During the 2009 Miss USA pageant, Miss California Carrie Prejean, was asked by openly gay pageant judge, Perez Hilton, whether she believed every state should legalize same-sex marriage. She responded that she did not. After the pageant Hilton made negative comments about the contestant and told ABC News: "She lost it because of that question. She was definitely the front-runner before that," leading some to believe that the answer directly had caused her to lose the competition. Prejean stated that Miss California USA officials had pressured her to apologize for her statement and "not talk" about her Christian faith.

Several politicians and commentators assailed Hilton and defended Prejean for honestly stating her personal beliefs.

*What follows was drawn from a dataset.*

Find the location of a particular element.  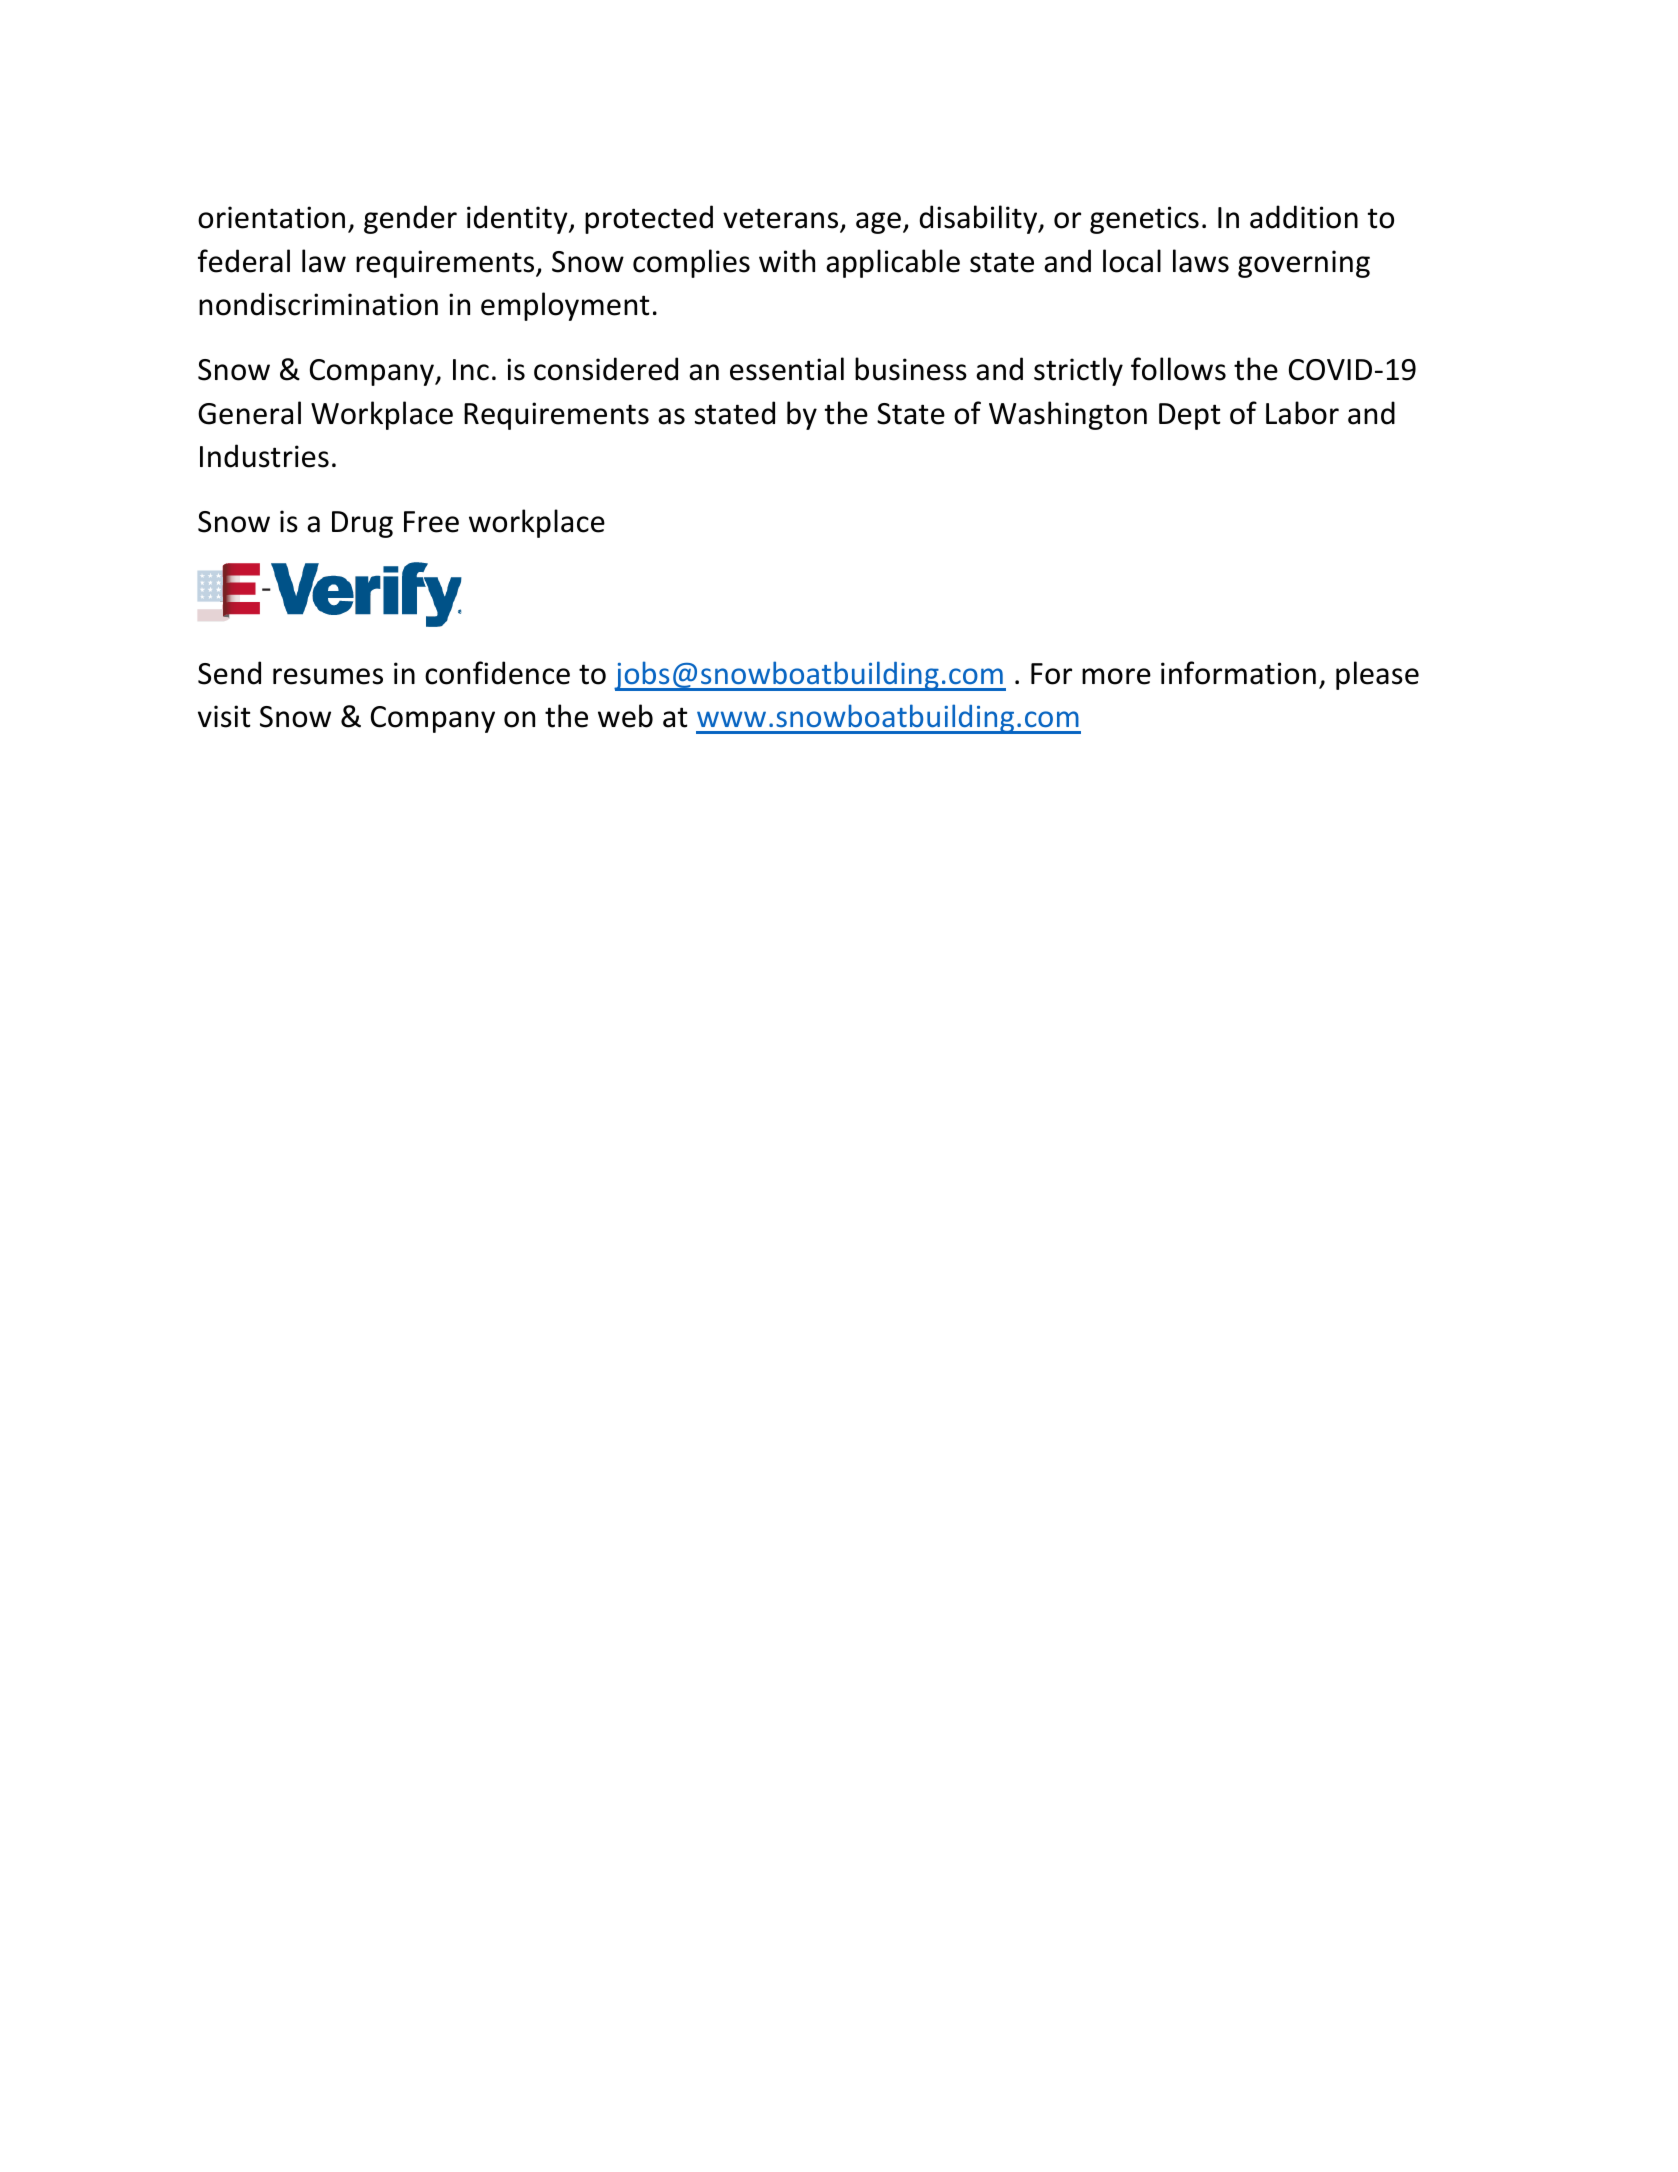

follows is located at coordinates (1178, 369).
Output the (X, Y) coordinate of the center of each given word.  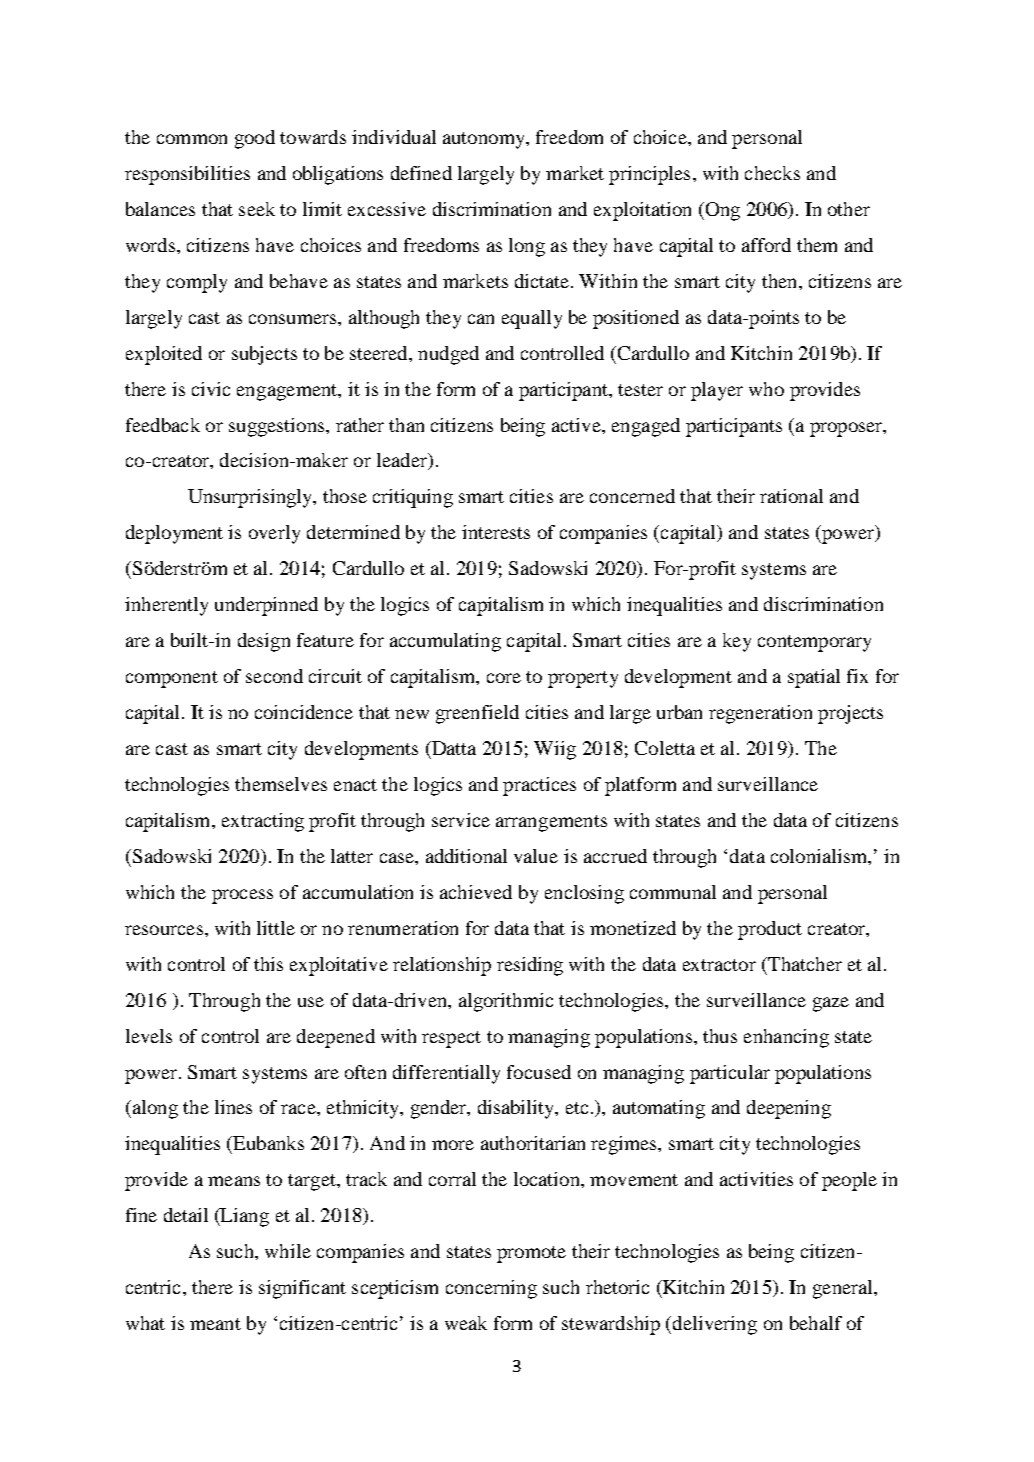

Following the pageant, Prejean hired a Christian public relations firm, and appeared in a television advertisement by the National Organization for Marriage. However, on June 10, 2009, Prejean again stated that her question caused her to lose her title when she learned she was fired by Donald Trump. Miss California USA officials state that her answer had nothing to do with her termination, citing continued breach of her contract instead.

==New crown==
In keeping with co-owner NBC Universal's "Green is Universal" environmental initiative, the Miss Universe Organization announced that Diamond Nexus Labs would become the official jewelry sponsor for the Miss Universe, Miss USA and Miss Teen USA pageants. DNL 's
man-made gemstones are "all synthesized in clean labs using environmentally friendly processes". Diamond Nexus Labs will create a custom-designed crown for Miss USA 2009, as well as for the Miss Universe and Miss Teen USA pageants later this year.